Beni, 23 Mai 2025 – L’ancien Président congolais, Joseph Kabila, est sorti de son silence. Dans un discours remarqué prononcé après la récente décision du Sénat, l’ex-chef de l’État a égrené une série de douze propositions qu’il juge essentielles pour redresser la République démocratique du Congo (RDC). Un appel à la rupture avec le présent, doublé d’un regard critique sur la situation actuelle du pays.
Dans un ton grave et déterminé, Joseph Kabila a d’abord appelé à “mettre fin à la dictature, mieux, à la tyrannie”, dénonçant de manière voilée l’état actuel du pouvoir. Pour lui, la RDC est aujourd’hui prise en otage par une gouvernance autoritaire et instable. Il réclame aussi l’arrêt immédiat des conflits armés qui continuent de dévaster l’est du pays, plongeant des millions de Congolais dans l’insécurité et l’exil.
L’ancien Président insiste sur la nécessité de rétablir l’autorité de l’État sur toute l’étendue du territoire national. Une exigence récurrente depuis des décennies, alors que plusieurs régions, notamment dans le Kivu et l’Ituri, échappent toujours au contrôle de Kinshasa. Il propose aussi un retour aux fondamentaux de l’État de droit et à la démocratie, évoquant un système en “décomposition avancée”.
La restauration des libertés fondamentales figure aussi dans son programme de redressement. Liberté de la presse, droits civils et politiques, Kabila plaide pour un climat plus apaisé et inclusif. Il appelle également à une réconciliation nationale, condition sine qua non, selon lui, pour reconstruire la cohésion sociale et tourner la page des divisions.
Sur le plan économique, l’ex-président propose une relance ambitieuse par une meilleure gouvernance, une rigueur dans la gestion publique et une redistribution équitable des ressources nationales. Il ne manque pas d’évoquer les relations avec les pays voisins, affirmant que le dialogue régional est indispensable à une paix durable. Il entend aussi restaurer la crédibilité internationale du pays, aujourd’hui ternie, selon lui, par les crises internes répétées.

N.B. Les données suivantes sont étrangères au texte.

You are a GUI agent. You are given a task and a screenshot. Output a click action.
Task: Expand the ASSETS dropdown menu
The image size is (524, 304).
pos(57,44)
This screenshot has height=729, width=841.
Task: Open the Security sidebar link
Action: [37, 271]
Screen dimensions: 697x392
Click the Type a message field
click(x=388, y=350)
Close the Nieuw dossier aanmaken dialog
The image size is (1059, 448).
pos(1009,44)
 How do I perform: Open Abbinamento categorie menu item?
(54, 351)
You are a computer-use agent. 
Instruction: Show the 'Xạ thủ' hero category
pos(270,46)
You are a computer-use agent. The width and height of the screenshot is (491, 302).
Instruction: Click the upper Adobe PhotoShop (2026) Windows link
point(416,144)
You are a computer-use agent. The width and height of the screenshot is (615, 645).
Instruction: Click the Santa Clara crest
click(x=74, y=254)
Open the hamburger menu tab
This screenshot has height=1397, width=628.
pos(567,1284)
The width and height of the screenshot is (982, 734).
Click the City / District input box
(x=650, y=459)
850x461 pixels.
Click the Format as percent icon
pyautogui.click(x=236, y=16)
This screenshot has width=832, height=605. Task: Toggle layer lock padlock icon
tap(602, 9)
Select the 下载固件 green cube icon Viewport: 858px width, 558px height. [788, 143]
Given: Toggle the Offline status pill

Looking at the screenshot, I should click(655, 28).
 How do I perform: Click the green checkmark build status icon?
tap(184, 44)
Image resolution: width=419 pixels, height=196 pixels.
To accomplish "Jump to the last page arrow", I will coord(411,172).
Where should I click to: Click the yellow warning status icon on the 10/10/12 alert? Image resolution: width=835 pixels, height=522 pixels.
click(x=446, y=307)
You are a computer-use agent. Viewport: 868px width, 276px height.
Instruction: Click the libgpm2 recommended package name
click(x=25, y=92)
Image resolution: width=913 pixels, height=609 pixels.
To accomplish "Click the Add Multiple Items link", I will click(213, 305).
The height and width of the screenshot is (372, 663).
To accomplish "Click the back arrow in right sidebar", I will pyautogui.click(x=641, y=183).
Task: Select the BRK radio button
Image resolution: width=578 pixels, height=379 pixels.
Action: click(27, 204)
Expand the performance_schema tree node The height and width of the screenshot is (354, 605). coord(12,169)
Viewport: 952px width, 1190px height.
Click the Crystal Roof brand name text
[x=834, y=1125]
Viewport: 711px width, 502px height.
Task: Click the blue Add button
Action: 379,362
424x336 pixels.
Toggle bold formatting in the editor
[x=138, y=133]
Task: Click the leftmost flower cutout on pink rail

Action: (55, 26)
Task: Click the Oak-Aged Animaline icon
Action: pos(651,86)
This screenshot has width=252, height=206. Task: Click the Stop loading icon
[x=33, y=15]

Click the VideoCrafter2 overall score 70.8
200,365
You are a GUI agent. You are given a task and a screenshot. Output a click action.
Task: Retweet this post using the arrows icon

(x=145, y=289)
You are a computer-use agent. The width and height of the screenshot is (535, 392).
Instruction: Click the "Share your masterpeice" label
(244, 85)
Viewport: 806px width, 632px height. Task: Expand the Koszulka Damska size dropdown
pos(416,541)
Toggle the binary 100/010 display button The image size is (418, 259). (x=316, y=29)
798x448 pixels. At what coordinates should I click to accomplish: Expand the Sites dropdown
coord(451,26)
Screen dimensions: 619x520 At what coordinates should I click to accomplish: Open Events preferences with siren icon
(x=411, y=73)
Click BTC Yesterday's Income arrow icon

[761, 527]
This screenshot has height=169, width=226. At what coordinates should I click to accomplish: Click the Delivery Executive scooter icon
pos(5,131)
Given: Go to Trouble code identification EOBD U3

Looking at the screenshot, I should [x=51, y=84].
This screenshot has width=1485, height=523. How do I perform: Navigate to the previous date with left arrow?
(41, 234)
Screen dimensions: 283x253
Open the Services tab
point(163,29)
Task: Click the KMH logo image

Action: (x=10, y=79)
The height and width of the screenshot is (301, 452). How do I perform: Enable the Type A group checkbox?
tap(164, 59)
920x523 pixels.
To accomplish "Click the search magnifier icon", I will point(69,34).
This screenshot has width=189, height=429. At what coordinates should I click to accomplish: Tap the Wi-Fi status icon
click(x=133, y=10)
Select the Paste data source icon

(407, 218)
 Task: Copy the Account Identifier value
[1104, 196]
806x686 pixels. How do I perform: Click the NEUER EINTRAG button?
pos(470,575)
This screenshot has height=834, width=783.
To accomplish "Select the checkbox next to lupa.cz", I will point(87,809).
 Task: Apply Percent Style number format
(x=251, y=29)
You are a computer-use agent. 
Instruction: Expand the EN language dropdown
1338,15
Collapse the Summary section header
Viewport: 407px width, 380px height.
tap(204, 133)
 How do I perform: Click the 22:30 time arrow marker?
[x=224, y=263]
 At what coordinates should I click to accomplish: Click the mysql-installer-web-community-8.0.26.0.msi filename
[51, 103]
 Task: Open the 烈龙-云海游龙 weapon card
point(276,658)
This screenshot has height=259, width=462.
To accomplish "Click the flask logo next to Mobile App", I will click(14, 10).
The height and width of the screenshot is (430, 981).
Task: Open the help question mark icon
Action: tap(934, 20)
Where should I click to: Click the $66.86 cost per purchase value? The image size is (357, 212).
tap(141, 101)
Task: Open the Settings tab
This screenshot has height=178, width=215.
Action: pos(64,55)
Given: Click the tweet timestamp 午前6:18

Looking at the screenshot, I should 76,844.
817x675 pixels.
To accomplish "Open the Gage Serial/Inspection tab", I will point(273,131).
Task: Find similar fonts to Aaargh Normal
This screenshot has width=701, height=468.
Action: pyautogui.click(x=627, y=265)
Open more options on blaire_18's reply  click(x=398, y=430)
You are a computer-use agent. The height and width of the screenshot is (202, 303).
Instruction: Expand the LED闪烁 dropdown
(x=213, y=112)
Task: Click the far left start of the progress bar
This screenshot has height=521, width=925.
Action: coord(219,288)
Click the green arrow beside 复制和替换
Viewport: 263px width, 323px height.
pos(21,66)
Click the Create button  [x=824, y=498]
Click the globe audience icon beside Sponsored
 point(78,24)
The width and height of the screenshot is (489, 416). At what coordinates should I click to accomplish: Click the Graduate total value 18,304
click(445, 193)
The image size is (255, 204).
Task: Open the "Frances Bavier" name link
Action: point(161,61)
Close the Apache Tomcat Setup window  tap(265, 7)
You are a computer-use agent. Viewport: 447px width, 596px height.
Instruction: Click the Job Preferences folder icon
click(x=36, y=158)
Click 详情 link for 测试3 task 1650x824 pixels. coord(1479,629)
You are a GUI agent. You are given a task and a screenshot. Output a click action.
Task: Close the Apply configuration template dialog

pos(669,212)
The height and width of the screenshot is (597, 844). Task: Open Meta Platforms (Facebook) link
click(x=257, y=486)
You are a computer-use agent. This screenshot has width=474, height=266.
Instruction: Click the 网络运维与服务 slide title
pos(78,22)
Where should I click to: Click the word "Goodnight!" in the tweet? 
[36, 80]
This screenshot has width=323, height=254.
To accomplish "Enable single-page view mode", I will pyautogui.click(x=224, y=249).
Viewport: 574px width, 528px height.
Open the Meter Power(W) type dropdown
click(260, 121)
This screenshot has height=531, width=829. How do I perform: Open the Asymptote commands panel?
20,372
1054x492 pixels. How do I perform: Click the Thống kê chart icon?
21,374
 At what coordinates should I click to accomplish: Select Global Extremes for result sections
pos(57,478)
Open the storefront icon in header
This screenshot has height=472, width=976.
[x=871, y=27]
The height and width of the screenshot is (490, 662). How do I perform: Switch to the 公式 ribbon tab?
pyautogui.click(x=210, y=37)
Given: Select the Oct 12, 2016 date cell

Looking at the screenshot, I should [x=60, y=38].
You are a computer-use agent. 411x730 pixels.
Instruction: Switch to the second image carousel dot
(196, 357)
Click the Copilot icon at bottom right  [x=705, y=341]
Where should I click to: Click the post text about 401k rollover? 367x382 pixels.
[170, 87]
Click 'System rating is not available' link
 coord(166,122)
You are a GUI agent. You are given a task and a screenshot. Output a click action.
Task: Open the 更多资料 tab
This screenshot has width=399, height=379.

Enfin, Kabila prend une posture de fermeté face aux groupes armés et aux troupes étrangères. Il prône leur neutralisation, leur rapatriement et le bannissement définitif des mercenaires, en s’appuyant sur les conventions internationales. Il salue d’ailleurs la décision de la SADC de retirer les forces de la SAMIDRC, y voyant un premier pas vers la souveraineté retrouvée de la RDC. Un discours dense, porteur d’ambitions, mais dont la portée politique reste à mesurer dans un contexte national toujours volatile.